- Promotional image for the song's music video

Song by AJR

from the EP What Everyone's Thinking and the album The Click
- Released: September 16, 2016
- Recorded: 2016
- Genre: Indie pop
- Length: 4:26
- Label: AJR Productions; S-Curve; Ultra; Black Butter;
- Songwriters: Jack Met; Ryan Met;
- Producer: Ryan Met

Music video
- "Come Hang Out" on YouTube

= Come Hang Out =

2016 song by AJR

"Come Hang Out" is a song by American pop band AJR, appearing as the opening track of their fourth EP What Everyone's Thinking on September 16, 2016. It was later included as the closer of their second studio album The Click (2017), receiving a music video the next year in partnership with Original Penguin. The song discusses the balance of personal development with social status.

==Background==
In 2016, lead singer Jack Met noticed he had often received texts from friends to "come hang out" and he denied each request.
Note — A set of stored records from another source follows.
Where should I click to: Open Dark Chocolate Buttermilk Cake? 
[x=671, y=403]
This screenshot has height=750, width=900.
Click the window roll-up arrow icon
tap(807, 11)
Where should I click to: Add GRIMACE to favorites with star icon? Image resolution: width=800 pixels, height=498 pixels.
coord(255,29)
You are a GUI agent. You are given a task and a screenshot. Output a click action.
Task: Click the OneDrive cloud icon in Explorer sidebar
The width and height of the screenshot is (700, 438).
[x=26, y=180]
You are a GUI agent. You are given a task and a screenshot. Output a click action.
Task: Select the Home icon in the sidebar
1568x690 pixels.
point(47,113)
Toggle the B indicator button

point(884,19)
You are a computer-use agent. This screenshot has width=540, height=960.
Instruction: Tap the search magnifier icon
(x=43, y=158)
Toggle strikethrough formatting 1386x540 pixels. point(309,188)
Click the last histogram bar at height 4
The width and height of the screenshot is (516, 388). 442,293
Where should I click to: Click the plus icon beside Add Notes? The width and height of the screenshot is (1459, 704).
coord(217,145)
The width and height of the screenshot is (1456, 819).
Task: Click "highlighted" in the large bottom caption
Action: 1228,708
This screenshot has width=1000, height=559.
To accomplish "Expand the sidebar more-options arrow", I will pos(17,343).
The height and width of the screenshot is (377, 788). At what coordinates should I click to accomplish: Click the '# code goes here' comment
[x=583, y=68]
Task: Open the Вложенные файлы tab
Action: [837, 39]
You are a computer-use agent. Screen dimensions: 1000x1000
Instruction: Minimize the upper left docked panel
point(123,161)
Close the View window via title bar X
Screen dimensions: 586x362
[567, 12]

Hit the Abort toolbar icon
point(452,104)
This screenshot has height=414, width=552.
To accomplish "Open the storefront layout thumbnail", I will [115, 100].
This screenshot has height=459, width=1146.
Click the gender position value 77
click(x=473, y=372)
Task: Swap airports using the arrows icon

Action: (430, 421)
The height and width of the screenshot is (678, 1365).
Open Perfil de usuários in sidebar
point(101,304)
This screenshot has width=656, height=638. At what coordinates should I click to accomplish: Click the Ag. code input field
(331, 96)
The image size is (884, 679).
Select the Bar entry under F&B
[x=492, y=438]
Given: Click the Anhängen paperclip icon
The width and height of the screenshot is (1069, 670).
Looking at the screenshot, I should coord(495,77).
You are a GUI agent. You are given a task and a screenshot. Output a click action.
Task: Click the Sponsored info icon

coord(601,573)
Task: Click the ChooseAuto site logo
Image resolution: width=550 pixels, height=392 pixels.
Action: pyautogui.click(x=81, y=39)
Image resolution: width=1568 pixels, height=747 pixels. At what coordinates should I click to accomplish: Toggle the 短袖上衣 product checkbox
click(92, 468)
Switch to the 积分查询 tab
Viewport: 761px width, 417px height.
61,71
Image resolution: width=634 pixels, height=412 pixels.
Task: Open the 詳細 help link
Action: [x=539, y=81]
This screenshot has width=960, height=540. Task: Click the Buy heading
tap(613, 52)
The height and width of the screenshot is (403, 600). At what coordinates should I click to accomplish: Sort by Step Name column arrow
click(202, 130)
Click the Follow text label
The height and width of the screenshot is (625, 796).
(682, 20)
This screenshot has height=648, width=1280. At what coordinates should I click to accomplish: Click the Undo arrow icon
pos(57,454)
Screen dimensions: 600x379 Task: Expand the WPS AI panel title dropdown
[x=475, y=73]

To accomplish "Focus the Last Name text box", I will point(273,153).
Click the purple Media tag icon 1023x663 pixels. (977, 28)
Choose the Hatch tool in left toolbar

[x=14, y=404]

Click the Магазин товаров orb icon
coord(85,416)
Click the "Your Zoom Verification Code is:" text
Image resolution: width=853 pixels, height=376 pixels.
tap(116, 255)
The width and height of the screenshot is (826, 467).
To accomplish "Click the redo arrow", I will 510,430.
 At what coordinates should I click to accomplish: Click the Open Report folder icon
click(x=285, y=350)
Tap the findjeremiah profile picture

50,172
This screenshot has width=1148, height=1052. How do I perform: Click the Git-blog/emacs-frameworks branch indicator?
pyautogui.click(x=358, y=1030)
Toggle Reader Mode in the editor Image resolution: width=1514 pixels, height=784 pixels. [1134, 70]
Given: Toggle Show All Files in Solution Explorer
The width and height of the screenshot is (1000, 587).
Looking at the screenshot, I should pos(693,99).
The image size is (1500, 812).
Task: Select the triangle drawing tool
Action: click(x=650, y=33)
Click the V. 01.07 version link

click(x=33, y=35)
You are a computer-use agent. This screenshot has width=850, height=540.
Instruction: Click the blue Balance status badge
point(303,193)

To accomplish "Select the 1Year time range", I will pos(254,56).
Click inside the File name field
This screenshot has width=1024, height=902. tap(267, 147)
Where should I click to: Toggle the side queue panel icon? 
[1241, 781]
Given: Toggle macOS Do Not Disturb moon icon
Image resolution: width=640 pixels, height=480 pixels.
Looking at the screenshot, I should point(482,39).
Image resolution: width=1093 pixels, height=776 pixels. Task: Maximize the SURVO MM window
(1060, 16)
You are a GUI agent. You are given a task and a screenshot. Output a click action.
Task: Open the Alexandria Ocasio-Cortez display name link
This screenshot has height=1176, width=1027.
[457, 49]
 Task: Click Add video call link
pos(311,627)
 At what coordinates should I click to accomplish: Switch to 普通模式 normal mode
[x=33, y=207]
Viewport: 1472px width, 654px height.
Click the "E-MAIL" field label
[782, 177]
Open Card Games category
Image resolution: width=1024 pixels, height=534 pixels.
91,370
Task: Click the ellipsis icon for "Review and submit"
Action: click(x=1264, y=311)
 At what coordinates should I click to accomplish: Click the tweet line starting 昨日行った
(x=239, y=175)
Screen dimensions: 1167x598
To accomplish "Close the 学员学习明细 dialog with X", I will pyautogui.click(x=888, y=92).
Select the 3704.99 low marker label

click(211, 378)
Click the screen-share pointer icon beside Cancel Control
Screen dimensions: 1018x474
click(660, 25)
This led the band to write about the social sacrifice made to develop their music and the emotional split from balancing a social life with a career and personal interests. "Come Hang Out" was included on What Everyone's Thinking, releasing on September 16, 2016. It was later released as the final song on The Click (2017), inspiring the album's theme and title through the metronome-accompanied lyric "Should I go for more clicks this year? / Or should I follow the click in my ear?". AJR has stated that their song "Christmas in June" from OK Orchestra (2021) is a continuation of "Come Hang Out".

==Music video==
A music video for "Come Hang Out" was filmed in Los Angeles in October 2017. This was done in partnership with Original Penguin, with the band and partygoers wearing new clothing from the fashion brand. The video was directed by Ron Peters and released on February 7, 2018, alongside the release of Original Penguin's 2018 spring collection "Mixtape". Within the video,
AJR attends a house party with numerous people, including models Malik Lambert and Micky Ayoub. They sing the song's backing vocals while performing various activities inside the house and at a pool. The band takes no part in this, symbolizing the brothers' preference to focus on their careers.

==Personnel==
Credits adapted from the album's liner notes.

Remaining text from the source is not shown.